One thing about Finnemeyer is that he never did his work alone. In fact, he made all of his work through the school a family affair. 

“The whole family worked together,” Law stated. “It was always Jim, his wife Barrie, and his two sons Drew and Mathew”. 

As involved as Finnemeyer was in the school, his wife Barrie was equally as involved. Barrie was a science teacher at North Penn and like her husband, was involved in numerous other things. From being the cheerleading coach to the advisor of the National Honors Society, Barrie made sure she made her contributions to the school as well. Barrie even went to every state conference with Jim and greeted people at the registration table.

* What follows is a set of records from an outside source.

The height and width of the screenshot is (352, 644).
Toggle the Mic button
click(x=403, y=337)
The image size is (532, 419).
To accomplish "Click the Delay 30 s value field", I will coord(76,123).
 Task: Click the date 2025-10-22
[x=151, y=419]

They were just thought of so reverentially by our staff and faculty just because they gave their lives to this school as well as to kids across the state and even across the country

— Kyle Berger


“They were just thought of so reverentially by our staff and faculty just because they gave their lives to this school as well as to kids across the state and even across the country,” Berger noted. “I don’t know that in this day and age, you will ever see two people be as entwined in a school and community as Jim and Barrie were. To see two folks that were so ingrained in the culture of North Penn, and student activities and academics. They were here at every event to the point where I swore they had a house here.” 

Although Finnemeyer did so much for North Penn and the community, that is only half of what makes up his legacy. The other half is purely built on the fact that there was never a day that went by where Finnemeyer didn’t radiate kindness and positivity. 

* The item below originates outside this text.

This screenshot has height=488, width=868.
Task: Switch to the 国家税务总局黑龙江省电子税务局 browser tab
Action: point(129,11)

“If he was having a bad day you never knew it,” Berger shared. “I never saw Jim angry, I mean I saw other emotions but never anger,” Law revealed. 

Although Finnemeyer is no longer around to share his knowledge with the world, those who knew him personally will continue to turn to his memory and legacy for guidance. 

“It’s crazy because now I am the guy with the microphone and I have to know how to engage with students in a large setting like that. Whenever I am struggling I just think ‘Well how did Jim do that when I was a student’. I mean I have developed my own thing over the years but getting to use him as a role model is great,” Berger revealed. 

While Berger still turns to his memories of Finnemeyer, it saddens him to know that someone he looked up to for so long is gone. 

“I am sad he is gone because he is just one of those people that you thought would be around forever,” Berger shared. “It was unfortunate that his time ended so quickly and you always say you wish you could have visited him one more time”. 

Law reflects similarly on her feelings surrounding Finnemeyers’s death. 

For me, he was more than just a boss, he was a friend

— Linda Law

“For me, he was more than just a boss, he was a friend,” Law stated. “His illness was very hurtful. He went through a lot. I did get to say goodbye to him before he passed and that was very special.”

Though it is difficult to overcome the loss of such an incredible individual, those who knew him best choose to focus on all of the light he brought to the world. After all, Finnemeyer would never want anyone to be sad. 

“There is a reason that our Teacher of the Year award is named after Jim,” Berger stated. “He represented everything that we want our faculty to be whether that was through being a great educator or just being someone who encourages students and enables them to achieve their goals. I think continuing his legacy is so important.”

Creating a legacy is certainly no easy task, but it’s not impossible. While there may be others who find a way to create a legacy for themselves at North Penn, no one will ever quite live up to the legacy of Jim Finnemeyer, because that task is actually impossible.